If an engineer takes too long to address the reported problem, an alarm will sound and send the request to other engineers. Systems such as this speed up and clear up communication with the back of the house that makes each worker more efficient.

"[Before] there was no tracking and no accountability," O'Gara said. "The work orders would get lost and there was no accountability. You're supposed to have [documents] for three to five years, so it's automatically saving the file, and you can save it forever."

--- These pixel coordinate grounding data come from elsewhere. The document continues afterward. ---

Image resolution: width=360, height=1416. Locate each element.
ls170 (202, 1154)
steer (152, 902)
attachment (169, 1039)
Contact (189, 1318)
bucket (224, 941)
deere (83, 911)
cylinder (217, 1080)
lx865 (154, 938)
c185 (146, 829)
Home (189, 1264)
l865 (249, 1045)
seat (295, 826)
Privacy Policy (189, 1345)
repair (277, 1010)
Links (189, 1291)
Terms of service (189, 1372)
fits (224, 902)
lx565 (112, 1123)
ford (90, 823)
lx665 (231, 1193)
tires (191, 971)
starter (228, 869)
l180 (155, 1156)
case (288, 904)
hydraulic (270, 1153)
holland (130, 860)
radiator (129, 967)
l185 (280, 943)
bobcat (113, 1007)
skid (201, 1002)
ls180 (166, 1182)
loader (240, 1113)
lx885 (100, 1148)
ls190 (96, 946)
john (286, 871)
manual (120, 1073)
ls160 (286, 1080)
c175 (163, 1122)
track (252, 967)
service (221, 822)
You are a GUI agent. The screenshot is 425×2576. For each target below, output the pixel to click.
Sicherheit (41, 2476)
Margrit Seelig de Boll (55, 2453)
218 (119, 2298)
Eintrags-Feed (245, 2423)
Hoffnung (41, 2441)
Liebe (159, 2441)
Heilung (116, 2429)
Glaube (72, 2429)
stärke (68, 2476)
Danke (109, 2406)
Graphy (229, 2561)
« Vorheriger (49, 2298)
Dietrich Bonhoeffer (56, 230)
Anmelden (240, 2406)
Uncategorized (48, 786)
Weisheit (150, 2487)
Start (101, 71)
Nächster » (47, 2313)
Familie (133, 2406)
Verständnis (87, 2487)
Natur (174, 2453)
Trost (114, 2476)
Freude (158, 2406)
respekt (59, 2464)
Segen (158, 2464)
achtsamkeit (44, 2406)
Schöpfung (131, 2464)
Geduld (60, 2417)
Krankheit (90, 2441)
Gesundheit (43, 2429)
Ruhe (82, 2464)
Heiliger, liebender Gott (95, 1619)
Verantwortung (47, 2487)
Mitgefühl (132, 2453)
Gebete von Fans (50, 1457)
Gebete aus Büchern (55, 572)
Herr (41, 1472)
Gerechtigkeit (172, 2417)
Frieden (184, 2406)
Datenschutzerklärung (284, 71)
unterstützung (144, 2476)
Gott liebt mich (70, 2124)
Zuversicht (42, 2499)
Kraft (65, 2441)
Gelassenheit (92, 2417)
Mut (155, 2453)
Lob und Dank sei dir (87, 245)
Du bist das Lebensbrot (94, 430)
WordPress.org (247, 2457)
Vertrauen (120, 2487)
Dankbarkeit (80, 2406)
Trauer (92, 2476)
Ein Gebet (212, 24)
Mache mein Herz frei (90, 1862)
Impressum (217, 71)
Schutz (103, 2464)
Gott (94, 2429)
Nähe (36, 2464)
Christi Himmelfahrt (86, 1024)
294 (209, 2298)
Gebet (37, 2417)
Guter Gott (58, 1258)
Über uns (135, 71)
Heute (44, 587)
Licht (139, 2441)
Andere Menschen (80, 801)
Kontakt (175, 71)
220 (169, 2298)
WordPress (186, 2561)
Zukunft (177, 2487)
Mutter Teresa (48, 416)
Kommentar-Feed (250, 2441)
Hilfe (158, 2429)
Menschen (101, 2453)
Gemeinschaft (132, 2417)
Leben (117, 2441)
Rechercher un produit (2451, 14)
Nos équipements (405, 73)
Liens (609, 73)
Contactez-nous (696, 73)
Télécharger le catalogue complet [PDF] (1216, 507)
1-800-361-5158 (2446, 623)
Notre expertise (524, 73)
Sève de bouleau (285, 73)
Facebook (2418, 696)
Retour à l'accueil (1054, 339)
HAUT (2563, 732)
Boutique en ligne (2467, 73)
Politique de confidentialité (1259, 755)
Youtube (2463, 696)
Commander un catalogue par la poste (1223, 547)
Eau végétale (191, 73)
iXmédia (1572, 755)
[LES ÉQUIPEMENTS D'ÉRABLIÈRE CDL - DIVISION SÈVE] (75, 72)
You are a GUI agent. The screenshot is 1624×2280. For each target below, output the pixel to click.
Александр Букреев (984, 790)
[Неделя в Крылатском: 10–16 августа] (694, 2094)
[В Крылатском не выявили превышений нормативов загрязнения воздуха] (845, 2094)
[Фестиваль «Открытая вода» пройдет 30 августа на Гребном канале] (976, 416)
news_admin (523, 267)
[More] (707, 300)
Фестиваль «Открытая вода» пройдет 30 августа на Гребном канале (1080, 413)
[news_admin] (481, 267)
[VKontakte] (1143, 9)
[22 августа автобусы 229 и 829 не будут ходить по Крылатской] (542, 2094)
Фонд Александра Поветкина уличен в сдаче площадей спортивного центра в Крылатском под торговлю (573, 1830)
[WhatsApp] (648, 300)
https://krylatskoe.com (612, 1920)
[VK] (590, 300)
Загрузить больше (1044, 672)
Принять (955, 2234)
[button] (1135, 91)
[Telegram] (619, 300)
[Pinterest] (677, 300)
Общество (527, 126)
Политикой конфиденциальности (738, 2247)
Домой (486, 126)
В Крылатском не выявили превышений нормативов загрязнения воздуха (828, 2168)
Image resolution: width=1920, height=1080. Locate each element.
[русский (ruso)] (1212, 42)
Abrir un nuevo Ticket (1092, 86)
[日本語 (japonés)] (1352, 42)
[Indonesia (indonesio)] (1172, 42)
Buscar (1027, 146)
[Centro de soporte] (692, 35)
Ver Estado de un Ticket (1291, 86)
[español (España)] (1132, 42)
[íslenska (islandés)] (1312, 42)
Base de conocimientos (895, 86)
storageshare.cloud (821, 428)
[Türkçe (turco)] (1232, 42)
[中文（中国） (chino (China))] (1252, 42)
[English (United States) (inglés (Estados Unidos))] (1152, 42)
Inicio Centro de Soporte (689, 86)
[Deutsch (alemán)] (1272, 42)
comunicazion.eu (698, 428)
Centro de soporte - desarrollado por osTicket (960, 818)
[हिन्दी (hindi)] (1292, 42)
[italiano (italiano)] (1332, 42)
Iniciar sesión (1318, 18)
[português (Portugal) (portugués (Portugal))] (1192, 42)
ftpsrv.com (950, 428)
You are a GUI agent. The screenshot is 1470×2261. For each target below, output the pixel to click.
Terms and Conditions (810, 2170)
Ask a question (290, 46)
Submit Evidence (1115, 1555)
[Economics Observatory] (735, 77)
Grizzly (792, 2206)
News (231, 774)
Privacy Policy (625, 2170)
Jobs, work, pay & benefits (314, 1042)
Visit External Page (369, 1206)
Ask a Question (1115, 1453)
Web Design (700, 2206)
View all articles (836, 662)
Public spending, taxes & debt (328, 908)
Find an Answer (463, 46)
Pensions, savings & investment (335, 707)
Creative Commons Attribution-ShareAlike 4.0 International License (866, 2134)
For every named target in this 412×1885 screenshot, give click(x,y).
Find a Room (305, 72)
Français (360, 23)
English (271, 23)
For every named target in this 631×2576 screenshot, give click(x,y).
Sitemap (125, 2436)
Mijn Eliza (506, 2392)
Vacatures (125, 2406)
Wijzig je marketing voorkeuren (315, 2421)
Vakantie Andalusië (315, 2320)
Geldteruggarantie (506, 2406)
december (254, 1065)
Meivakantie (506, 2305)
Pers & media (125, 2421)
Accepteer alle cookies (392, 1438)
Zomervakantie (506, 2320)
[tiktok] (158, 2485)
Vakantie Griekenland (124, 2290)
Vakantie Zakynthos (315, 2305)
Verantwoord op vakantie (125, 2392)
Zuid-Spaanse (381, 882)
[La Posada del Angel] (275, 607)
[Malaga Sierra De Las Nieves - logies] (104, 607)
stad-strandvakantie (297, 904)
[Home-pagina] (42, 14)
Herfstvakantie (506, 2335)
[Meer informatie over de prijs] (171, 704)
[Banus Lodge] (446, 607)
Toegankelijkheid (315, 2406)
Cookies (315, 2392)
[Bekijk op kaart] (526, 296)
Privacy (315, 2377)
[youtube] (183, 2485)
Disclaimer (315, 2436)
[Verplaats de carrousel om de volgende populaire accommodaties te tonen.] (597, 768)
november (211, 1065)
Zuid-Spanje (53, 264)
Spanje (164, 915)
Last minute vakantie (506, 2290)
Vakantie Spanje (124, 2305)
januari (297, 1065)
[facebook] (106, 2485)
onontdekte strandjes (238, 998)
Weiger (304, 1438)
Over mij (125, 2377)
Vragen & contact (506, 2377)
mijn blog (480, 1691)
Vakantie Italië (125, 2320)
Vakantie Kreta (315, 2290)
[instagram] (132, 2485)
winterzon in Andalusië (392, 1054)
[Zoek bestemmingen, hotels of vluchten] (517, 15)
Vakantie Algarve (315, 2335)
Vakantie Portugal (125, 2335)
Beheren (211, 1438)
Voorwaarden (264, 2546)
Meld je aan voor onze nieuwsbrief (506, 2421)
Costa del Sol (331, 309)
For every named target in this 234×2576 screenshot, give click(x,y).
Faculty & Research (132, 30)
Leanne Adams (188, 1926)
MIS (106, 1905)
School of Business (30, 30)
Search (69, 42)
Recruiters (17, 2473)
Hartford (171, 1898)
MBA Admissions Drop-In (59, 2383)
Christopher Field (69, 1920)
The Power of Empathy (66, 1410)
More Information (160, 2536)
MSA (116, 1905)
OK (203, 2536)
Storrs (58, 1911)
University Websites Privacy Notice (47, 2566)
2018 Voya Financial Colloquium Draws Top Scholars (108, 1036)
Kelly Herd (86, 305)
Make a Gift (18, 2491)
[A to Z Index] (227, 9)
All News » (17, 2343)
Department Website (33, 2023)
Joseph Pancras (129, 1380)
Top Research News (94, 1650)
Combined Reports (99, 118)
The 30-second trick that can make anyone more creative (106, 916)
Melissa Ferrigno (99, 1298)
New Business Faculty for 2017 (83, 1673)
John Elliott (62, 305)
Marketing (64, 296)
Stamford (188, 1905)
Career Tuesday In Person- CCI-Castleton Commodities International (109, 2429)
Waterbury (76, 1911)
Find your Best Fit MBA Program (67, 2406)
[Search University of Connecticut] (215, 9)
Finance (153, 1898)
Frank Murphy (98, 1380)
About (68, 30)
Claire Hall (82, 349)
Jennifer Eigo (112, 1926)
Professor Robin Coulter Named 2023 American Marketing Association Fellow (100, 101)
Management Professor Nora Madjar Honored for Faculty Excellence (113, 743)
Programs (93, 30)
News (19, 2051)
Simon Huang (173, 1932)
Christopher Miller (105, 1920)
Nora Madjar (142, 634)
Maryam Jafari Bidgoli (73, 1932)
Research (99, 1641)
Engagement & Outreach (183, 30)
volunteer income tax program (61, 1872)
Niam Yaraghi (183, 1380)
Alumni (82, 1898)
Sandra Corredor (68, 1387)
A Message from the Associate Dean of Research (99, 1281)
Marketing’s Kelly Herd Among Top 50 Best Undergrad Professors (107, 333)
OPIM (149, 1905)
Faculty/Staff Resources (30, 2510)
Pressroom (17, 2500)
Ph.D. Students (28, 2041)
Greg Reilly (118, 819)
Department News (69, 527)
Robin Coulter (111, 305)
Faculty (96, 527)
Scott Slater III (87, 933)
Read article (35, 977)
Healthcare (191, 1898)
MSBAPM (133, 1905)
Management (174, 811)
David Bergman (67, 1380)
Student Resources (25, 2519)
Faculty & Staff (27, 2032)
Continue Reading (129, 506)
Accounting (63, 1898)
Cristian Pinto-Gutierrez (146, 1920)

Chuck Marratt is the director of information technology for MTM Luxury Lodging. He has seen a dramatic change in housekeeping because of technology, especially at the Bardessono Inn and Spa in Napa Valley, Calif., which is scheduled to open in February 2009. The approach there may be one of the most advanced yet. Thanks to MTech's REX system working in conjunction with the hotel's property-management system, housekeeping staff will use iPod Touch technology to keep up to speed with the hotel's housekeeping needs at all times.

The iPod will show each housekeeper his or her list of rooms for that day, and once a guest checks out—or even leaves the room unoccupied—the housekeeper is notified a room is ready to be refreshed or turned over. This keeps the housekeeper from knocking on doors or making unnecessary trips.

"It leverages the fact we have a converged network," Marratt said. "The housekeeper has no way of knowing if you are in the room or not. So that's where you're really starting to talk efficiency with the routine cleaning of guestrooms.

"Before [cell] phones, you contacted everyone via pager. When I started in '81, you paged someone and then they had to find the nearest house phone. It allows [the hotel] to give guests the service they want without disturbing them."

Maybe these aren't robot maids, but it's a start.